Cette sortie d'hier fait suite aux discussions ayant eu lieu en juin dernier entre les ministres responsables de la francophonie. L'Ontario et le Québec ont pris les devants sur ce dossier délicat des compressions à Radio-Canada, ont déclaré les deux ministres.

Ils ont l'intention de solliciter des rencontres avec le commissaire aux langues officielles Graham Fraser, avec la direction de Radio-Canada et avec le groupe les Amis de Radio-Canada.

« Nous allons espérer un écho du fédéral mais nous n'allons pas arrêter notre marche même si l'écho ne venait pas », a prévenu le ministre Fournier.

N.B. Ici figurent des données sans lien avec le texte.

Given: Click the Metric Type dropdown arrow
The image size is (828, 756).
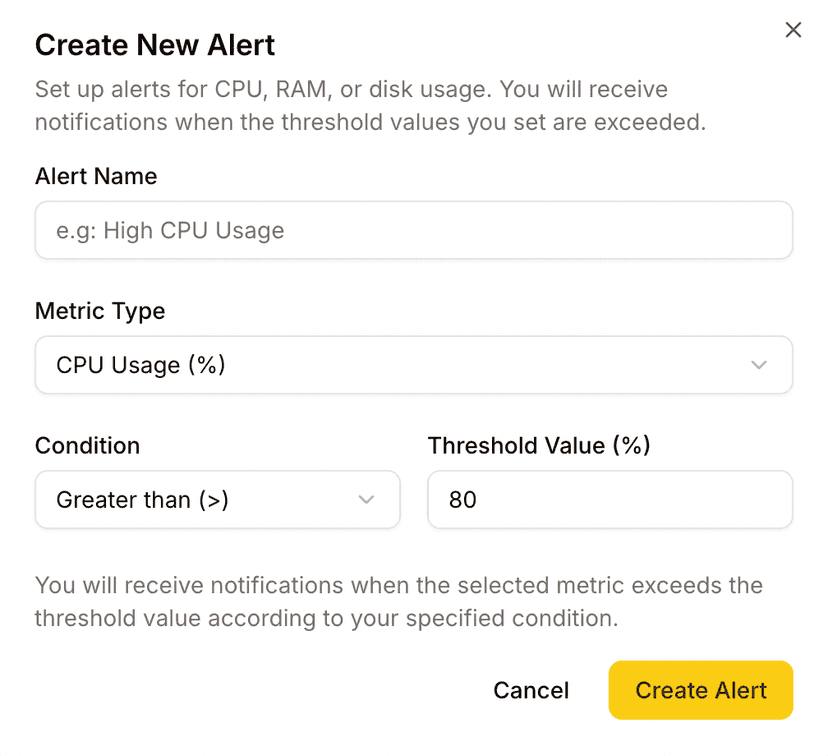Looking at the screenshot, I should pos(759,365).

Il n'envisage toutefois pas d'avoir recours aux tribunaux pour obliger Ottawa à respecter la loi, voulant plutôt chercher des solutions avec le fédéral. Mme Meilleur n'exclut pas une action en justice mais déclare « qu'on en est pas rendu là ».

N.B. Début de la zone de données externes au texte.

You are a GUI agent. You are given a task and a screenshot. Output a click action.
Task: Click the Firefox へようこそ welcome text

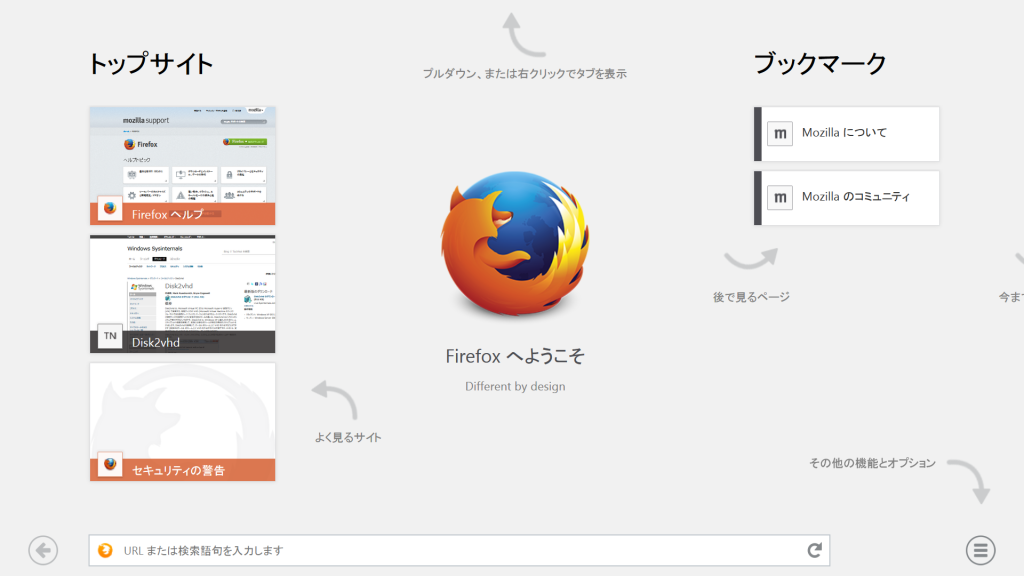pyautogui.click(x=515, y=355)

Radio-Canada voit son budget fondre et a subi plusieurs rondes de compressions, soit quatre en cinq ans. En juin dernier, le président de CBC/Radio-Canada, Hubert Lacroix, avait annoncé des mises à pied de 25 % de ses employés d'ici cinq ans. Cette annonce avait été précédée de compressions d'environ 130 millions $, à peine quelques mois plus tôt.

La ministre du Patrimoine canadien, Shelly Glover, qui est responsable du diffuseur public, n'était pas disponible pour une entrevue lundi, a fait savoir son bureau.

Mais dans une déclaration écrite, Mme Glover a indiqué que « Radio-Canada reçoit déjà des fonds importants des contribuables et ils peuvent opérer avec leur budget actuel ».

Se servant des mêmes phrases utilisées récemment lorsqu'il s'agit de Radio-Canada, sans référence à la nouvelle du jour, Mme Glover dit comprendre le rôle important que joue Radio-Canada dans les communautés éloignées et les communautés de langue officielle en situation minoritaire.

Ceci dit, « c'est à Radio-Canada d'offrir aux Canadiens une programmation qui satisfait leur mandat et que les Canadiens veulent voir », ajoute-t-elle.

Plus tôt, lors du point de presse à Toronto, la ministre Madeleine Meilleur avait accusé Ottawa d'équilibrer son budget « sur le dos des provinces », en effectuant de nombreuses compressions comme celles imposées à Radio-Canada. Les provinces doivent compenser en offrant plus de services pour que la francophonie reste bien vivante, a-t-elle ajouté.